— Required action —
Within the records that follow, find every line containing the string "axis". Copy those lines.

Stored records
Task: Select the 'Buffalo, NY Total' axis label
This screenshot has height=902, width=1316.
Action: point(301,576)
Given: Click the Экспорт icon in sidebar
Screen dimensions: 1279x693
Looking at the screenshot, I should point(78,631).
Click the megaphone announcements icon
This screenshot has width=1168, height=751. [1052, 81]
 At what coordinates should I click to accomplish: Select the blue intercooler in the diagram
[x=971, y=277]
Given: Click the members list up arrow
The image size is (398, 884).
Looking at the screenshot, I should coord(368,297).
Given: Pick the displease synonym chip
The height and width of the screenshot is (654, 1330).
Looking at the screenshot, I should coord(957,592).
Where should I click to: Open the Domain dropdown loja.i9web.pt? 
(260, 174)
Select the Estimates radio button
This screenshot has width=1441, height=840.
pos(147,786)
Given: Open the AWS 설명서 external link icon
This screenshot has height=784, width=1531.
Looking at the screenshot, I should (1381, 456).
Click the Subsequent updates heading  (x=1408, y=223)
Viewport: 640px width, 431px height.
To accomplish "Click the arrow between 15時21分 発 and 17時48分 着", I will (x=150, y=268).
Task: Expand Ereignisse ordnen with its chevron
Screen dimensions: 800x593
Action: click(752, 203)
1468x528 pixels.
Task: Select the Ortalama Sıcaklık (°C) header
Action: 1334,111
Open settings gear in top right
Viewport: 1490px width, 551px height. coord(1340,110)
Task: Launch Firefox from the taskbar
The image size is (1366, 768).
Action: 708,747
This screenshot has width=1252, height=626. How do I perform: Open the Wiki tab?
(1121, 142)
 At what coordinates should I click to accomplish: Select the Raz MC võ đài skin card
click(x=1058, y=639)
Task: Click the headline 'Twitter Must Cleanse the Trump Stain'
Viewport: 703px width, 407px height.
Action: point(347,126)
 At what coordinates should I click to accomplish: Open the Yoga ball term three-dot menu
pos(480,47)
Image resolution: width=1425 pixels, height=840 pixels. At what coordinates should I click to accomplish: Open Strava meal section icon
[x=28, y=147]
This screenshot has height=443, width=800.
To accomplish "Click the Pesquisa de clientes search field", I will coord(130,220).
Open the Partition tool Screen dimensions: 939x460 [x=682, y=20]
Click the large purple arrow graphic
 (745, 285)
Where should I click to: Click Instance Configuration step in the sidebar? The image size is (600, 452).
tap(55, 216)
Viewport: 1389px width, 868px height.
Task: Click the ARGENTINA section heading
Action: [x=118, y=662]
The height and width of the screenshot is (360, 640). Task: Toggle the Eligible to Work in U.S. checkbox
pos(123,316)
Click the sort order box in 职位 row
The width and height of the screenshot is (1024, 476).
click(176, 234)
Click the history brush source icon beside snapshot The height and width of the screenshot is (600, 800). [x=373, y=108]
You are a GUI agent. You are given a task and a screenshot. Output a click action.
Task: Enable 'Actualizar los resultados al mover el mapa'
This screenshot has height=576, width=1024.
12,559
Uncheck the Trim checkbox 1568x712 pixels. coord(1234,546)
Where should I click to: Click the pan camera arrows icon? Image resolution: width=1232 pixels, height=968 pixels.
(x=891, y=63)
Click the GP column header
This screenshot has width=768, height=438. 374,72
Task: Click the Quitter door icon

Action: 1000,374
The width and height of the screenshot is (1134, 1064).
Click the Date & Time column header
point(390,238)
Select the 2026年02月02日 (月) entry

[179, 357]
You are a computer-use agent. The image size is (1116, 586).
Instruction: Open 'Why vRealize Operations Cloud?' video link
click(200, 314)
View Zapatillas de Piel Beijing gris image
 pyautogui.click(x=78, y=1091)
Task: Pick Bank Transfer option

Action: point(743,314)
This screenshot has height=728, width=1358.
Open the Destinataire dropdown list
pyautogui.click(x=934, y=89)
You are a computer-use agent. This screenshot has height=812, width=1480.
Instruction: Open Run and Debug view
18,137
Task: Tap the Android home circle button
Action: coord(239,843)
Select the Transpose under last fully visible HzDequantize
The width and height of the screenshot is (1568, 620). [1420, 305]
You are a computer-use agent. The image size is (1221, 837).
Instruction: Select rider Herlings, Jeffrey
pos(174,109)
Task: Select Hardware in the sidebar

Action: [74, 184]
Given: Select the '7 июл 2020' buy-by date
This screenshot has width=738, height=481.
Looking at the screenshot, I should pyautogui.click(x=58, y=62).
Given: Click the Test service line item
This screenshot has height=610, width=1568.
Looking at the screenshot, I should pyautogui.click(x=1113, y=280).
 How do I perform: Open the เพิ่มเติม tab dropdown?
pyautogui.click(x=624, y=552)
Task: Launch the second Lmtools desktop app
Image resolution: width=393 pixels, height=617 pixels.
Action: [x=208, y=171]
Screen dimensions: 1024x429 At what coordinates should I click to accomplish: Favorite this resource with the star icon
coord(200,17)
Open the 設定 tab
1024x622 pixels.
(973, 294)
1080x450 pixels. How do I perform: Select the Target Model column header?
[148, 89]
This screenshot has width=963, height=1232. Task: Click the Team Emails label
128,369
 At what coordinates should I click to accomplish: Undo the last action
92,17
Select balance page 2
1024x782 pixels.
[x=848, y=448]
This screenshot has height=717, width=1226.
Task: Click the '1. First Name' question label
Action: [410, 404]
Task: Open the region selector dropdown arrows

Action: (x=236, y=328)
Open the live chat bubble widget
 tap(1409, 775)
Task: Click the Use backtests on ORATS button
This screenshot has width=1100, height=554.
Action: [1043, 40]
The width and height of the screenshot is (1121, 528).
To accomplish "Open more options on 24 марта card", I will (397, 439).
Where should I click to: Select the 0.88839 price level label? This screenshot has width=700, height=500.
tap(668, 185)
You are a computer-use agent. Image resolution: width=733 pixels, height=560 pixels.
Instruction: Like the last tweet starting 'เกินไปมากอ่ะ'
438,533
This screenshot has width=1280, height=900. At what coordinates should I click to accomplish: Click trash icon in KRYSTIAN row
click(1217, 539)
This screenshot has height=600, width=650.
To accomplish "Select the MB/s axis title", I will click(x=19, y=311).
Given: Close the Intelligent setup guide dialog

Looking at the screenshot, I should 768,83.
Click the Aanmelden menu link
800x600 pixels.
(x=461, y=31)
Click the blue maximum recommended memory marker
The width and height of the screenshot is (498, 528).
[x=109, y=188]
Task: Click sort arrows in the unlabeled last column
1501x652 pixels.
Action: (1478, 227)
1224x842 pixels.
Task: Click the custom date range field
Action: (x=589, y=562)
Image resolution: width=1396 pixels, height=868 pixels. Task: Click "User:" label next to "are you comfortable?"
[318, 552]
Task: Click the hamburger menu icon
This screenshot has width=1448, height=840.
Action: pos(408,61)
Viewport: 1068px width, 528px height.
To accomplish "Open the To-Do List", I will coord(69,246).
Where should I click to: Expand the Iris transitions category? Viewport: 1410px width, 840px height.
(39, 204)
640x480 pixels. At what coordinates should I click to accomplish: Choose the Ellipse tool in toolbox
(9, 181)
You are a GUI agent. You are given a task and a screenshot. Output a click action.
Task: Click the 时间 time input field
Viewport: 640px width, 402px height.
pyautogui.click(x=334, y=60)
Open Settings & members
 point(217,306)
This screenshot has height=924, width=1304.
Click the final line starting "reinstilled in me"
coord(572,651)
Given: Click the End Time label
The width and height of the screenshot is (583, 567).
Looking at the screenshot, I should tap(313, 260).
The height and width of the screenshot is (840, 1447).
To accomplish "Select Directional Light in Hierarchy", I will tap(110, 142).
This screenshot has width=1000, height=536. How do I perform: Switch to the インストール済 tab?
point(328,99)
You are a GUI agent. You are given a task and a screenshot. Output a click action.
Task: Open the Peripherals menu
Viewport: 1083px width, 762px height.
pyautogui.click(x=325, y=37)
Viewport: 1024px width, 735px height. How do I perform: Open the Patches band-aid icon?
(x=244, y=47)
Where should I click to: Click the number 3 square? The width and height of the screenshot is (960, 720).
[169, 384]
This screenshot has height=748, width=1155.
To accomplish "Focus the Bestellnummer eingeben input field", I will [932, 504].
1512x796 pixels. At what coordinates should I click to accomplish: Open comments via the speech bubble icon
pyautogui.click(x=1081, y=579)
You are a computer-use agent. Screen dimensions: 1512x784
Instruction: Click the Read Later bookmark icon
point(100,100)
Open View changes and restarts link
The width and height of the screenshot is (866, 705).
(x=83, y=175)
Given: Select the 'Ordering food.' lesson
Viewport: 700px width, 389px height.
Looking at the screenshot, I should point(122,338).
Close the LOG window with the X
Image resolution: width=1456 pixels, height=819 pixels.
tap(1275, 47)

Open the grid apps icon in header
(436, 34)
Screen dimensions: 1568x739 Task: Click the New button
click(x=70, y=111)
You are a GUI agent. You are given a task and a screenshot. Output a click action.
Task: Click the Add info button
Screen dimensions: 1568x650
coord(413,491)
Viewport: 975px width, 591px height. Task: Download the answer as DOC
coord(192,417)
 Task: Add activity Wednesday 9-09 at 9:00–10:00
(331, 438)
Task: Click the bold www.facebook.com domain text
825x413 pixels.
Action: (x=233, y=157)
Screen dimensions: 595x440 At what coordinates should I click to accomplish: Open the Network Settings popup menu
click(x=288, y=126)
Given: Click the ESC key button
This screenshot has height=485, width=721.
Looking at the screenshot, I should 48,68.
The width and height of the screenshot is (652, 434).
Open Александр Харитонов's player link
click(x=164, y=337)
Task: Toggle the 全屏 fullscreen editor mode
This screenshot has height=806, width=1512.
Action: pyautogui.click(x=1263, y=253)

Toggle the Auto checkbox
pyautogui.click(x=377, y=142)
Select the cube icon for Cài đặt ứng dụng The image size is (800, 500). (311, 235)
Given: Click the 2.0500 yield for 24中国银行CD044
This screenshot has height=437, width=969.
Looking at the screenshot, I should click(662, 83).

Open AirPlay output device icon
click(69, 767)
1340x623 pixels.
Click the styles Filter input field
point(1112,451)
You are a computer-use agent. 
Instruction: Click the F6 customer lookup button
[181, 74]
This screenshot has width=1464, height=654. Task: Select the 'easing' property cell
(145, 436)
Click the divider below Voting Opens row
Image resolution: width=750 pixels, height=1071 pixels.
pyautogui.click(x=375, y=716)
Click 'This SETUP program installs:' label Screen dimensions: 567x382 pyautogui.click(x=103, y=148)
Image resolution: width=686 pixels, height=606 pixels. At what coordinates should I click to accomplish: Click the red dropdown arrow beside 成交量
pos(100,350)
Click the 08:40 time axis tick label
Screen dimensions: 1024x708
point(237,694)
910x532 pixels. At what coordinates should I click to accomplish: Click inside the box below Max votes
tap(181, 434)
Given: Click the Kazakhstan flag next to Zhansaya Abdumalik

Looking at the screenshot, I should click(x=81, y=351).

— Exercise output —
Task: Select the 'Buffalo, NY Total' axis label
To accomplish "Select the MB/s axis title", I will click(x=19, y=311).
Click the 08:40 time axis tick label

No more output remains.